Formally, all functions in Haskell are functions with one argument (due to currying). In this article, the arity of a function will be the number of arguments that need to be passed to the function so that the return value is not a function. Or, in other words, the number of arrows outside the parentheses in the function type description. In this sense, the simplest variable function is id.
main =
print $ id id id 1If we look at the types that the compiler infers, we will see that we have three different id functions with different numbers of arguments.
main =
print $ (id `asTypeOf` _t1) (id `asTypeOf` _t2) (id `asTypeOf` _t3) 1
-- _t1 :: ((Integer -> Integer) -> Integer -> Integer) -> (Integer -> Integer) -> Integer -> Integer
-- _t2 :: (Integer -> Integer) -> Integer -> Integer
-- _t3 :: Integer -> IntegerAfter this simple example, it becomes clear that to solve the original problem, it is enough for begin to be a function that takes a function and returns a function.

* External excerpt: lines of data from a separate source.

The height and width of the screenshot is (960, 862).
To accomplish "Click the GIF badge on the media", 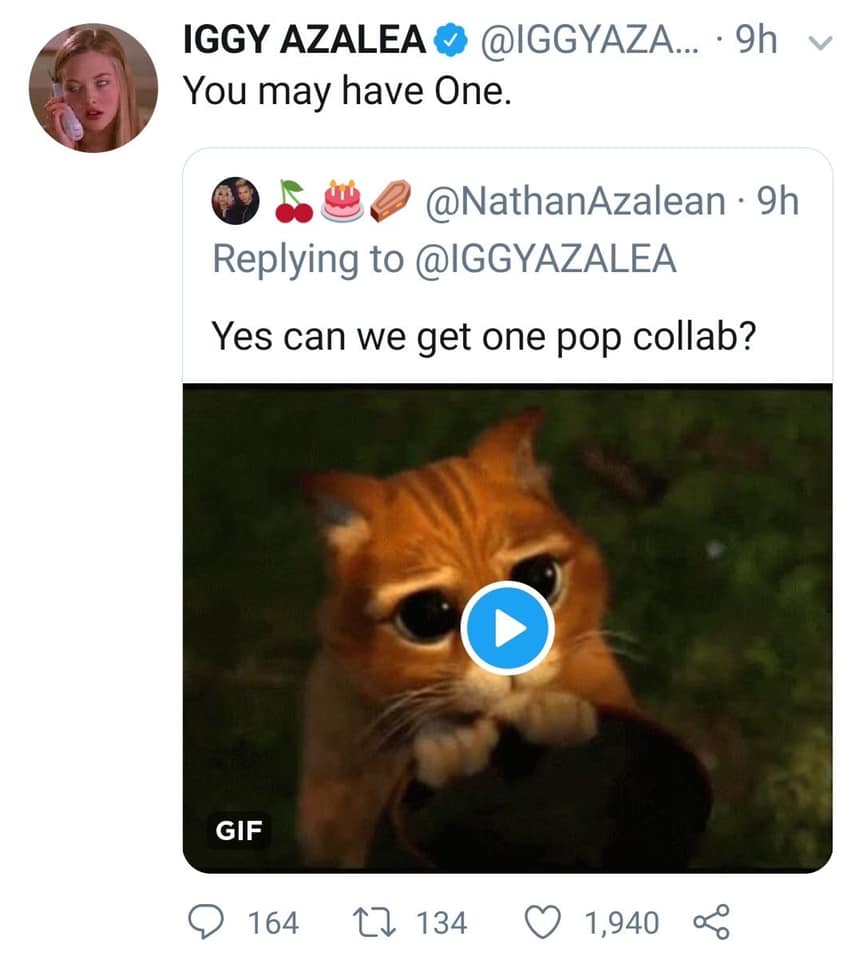I will point(240,830).
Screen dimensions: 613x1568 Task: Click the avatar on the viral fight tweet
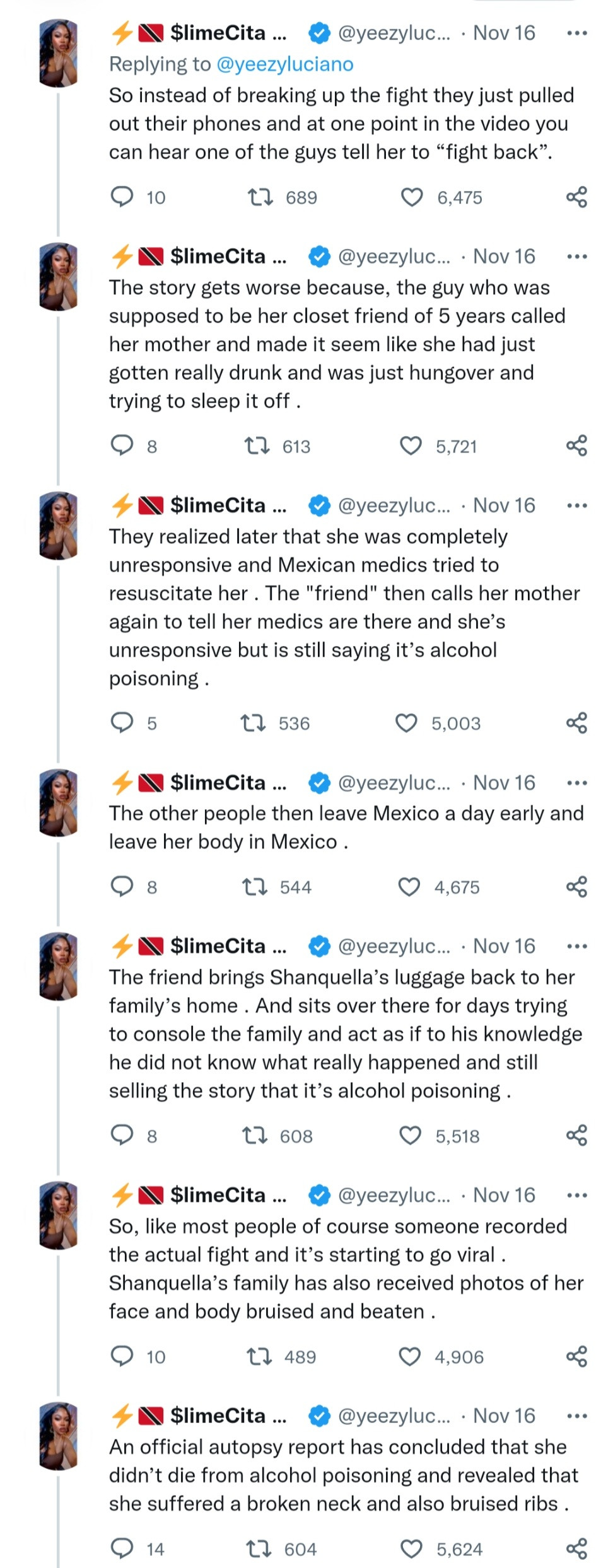59,1215
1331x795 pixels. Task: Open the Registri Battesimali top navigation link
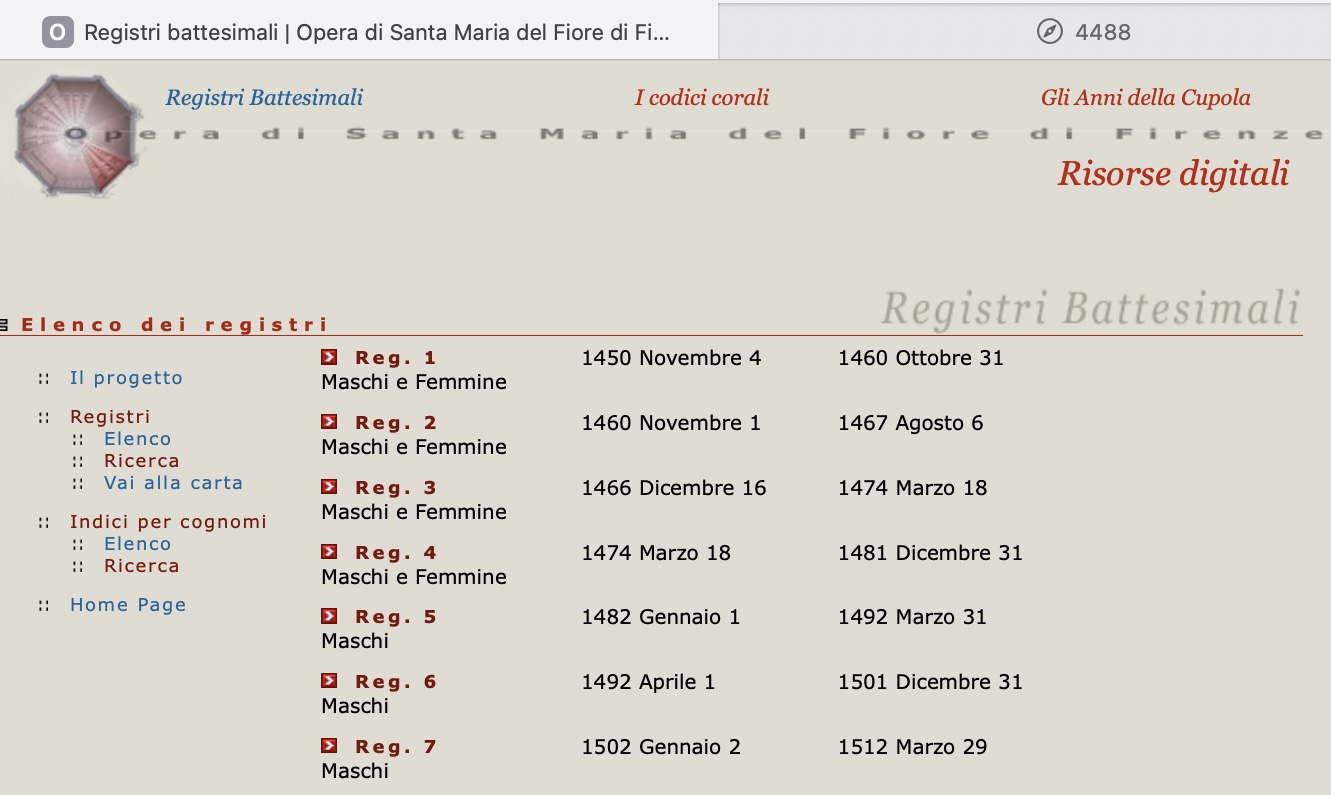pyautogui.click(x=264, y=98)
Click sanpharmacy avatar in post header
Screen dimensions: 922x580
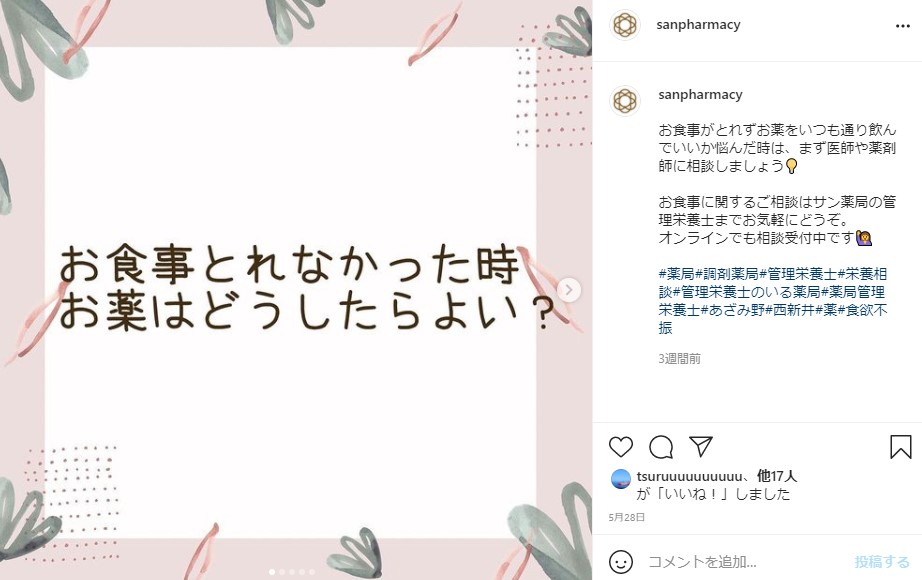(624, 25)
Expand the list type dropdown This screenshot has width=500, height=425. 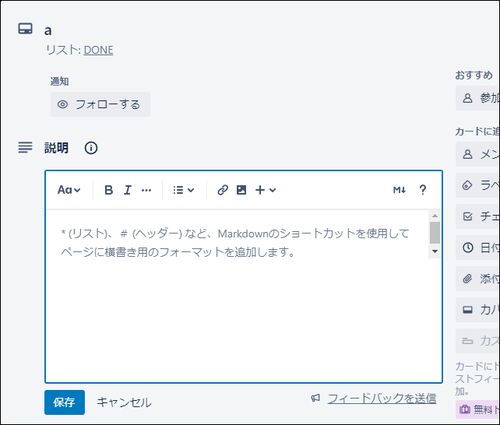click(183, 190)
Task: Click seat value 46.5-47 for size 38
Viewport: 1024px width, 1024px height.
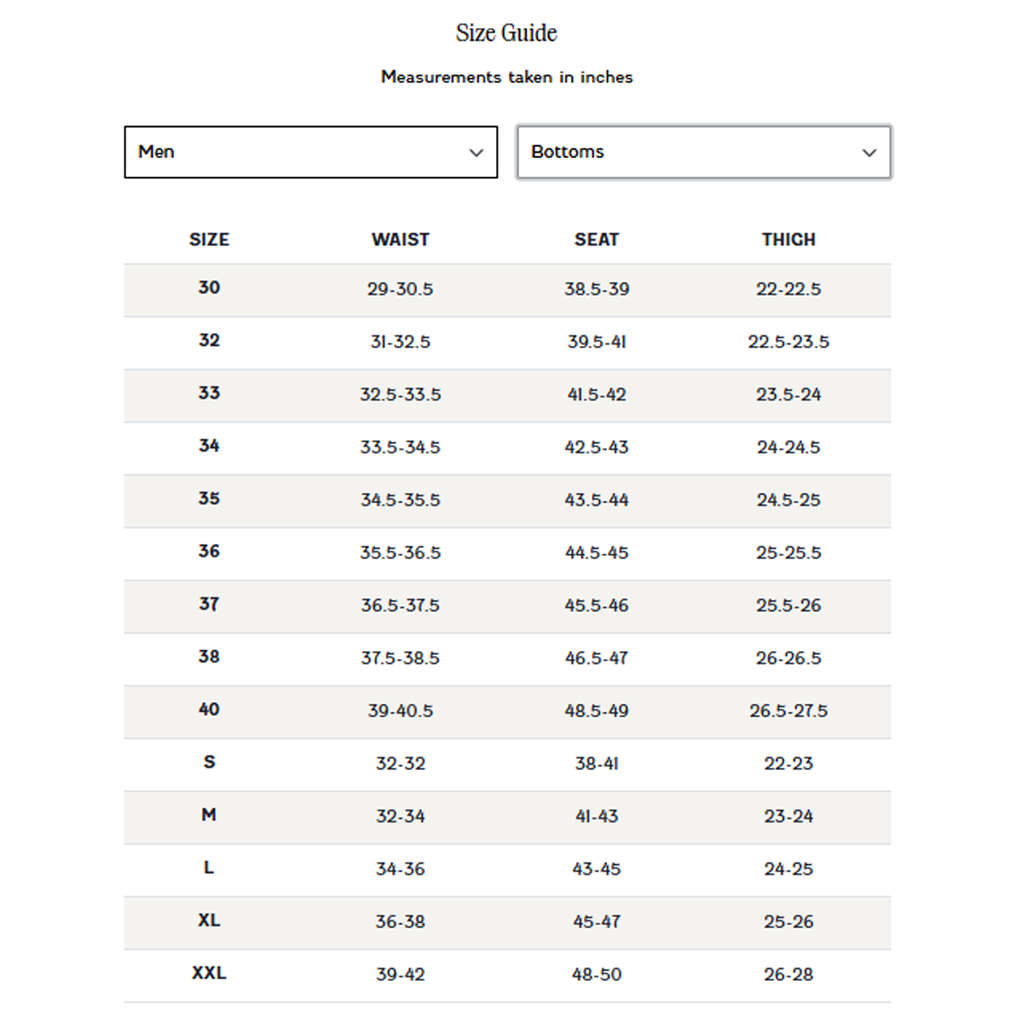Action: pos(596,658)
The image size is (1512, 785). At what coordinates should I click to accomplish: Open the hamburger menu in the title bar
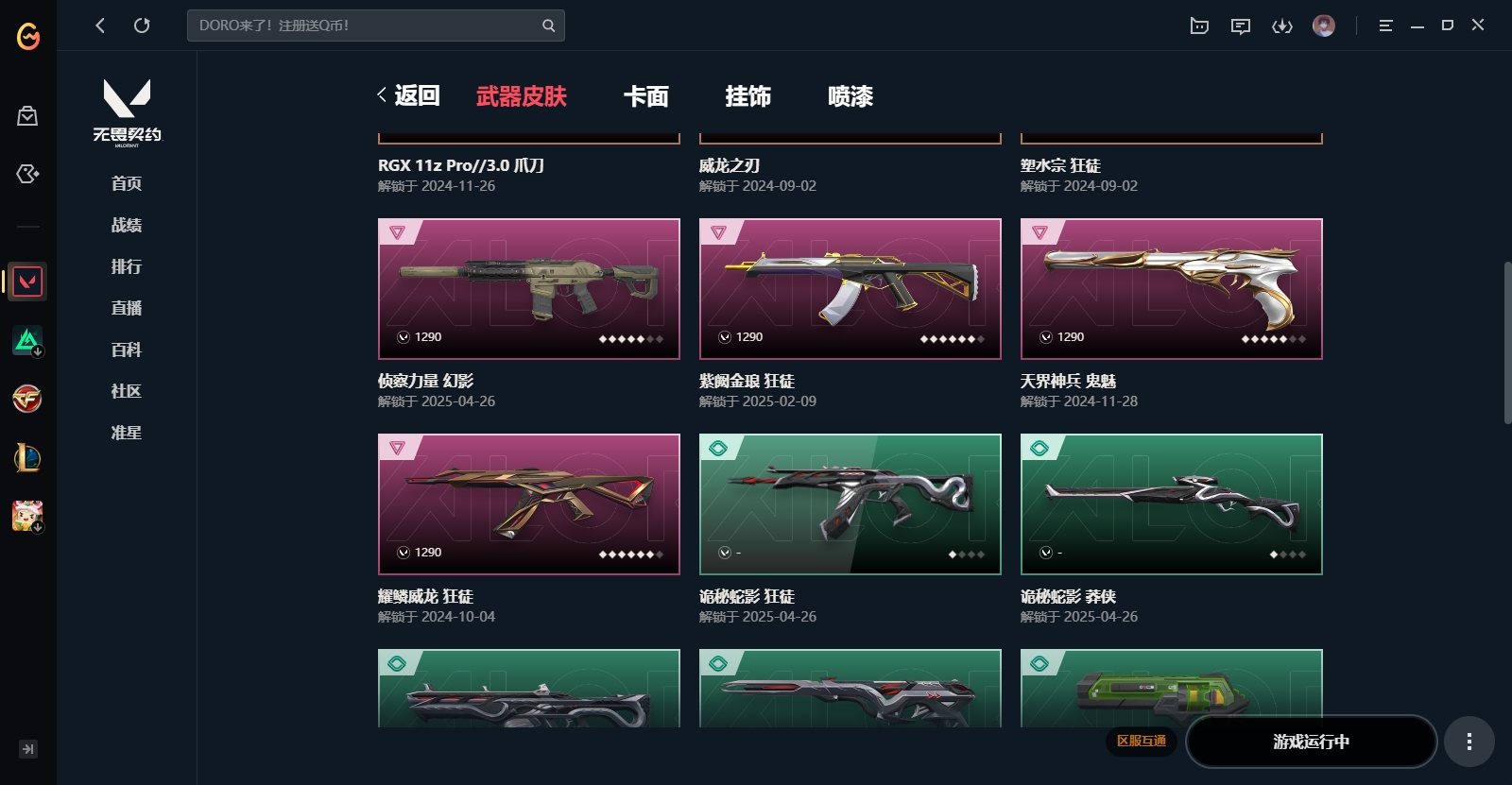click(1385, 26)
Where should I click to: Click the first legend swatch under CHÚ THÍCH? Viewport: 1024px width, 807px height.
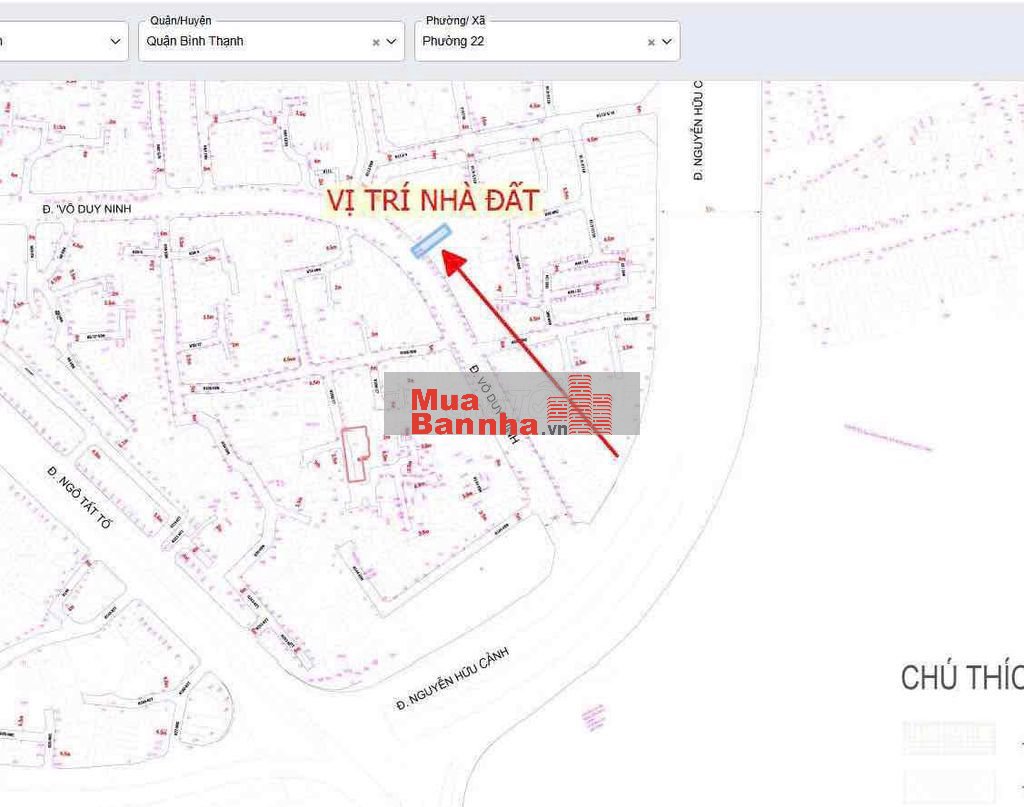(949, 739)
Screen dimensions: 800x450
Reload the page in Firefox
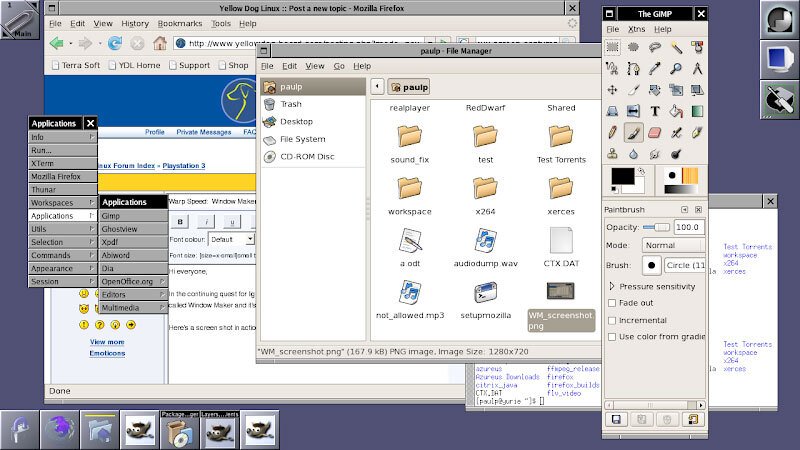coord(114,43)
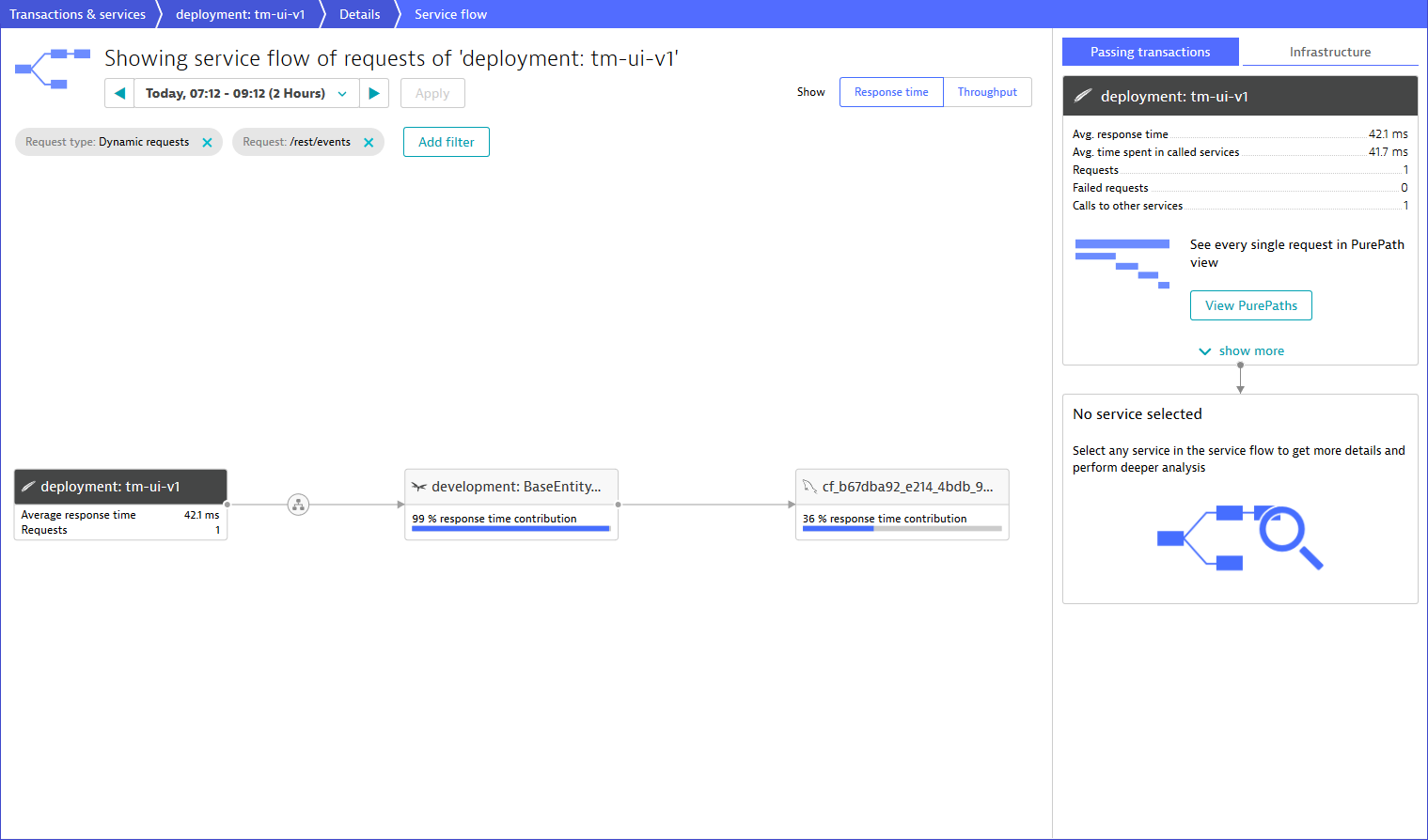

The first, naive implementation of the idea:
begin :: ([a] -> t) -> t
begin f = f []
push :: [a] -> a -> ([a] -> t) -> t
push st x f = f (x:st)
add :: [Int] -> ([Int] -> t) -> t
add (x:y:st) f = f (x+y:st)
mul :: [Int] -> ([Int] -> t) -> t
mul (x:y:st) f = f (x*y:st)
end :: [a] -> a
end (x:_) = x
result =
begin
push 1
push 3
push 7
add
push 8
mul
add
end
main :: IO ()
main =
print $ result -- 81 = 1 + (3 + 7)*8This solution is very simple, but it has a significant drawback. With a large number of “operations” inside begin-end, type inference takes a lot of time. In all the functions above (except the final end), the return type t is repeated twice in the declaration. Therefore, as the number of intermediate functions increases, the size of the declarations grows exponentially (starting from the end), and the actual type of the begin function becomes very complex.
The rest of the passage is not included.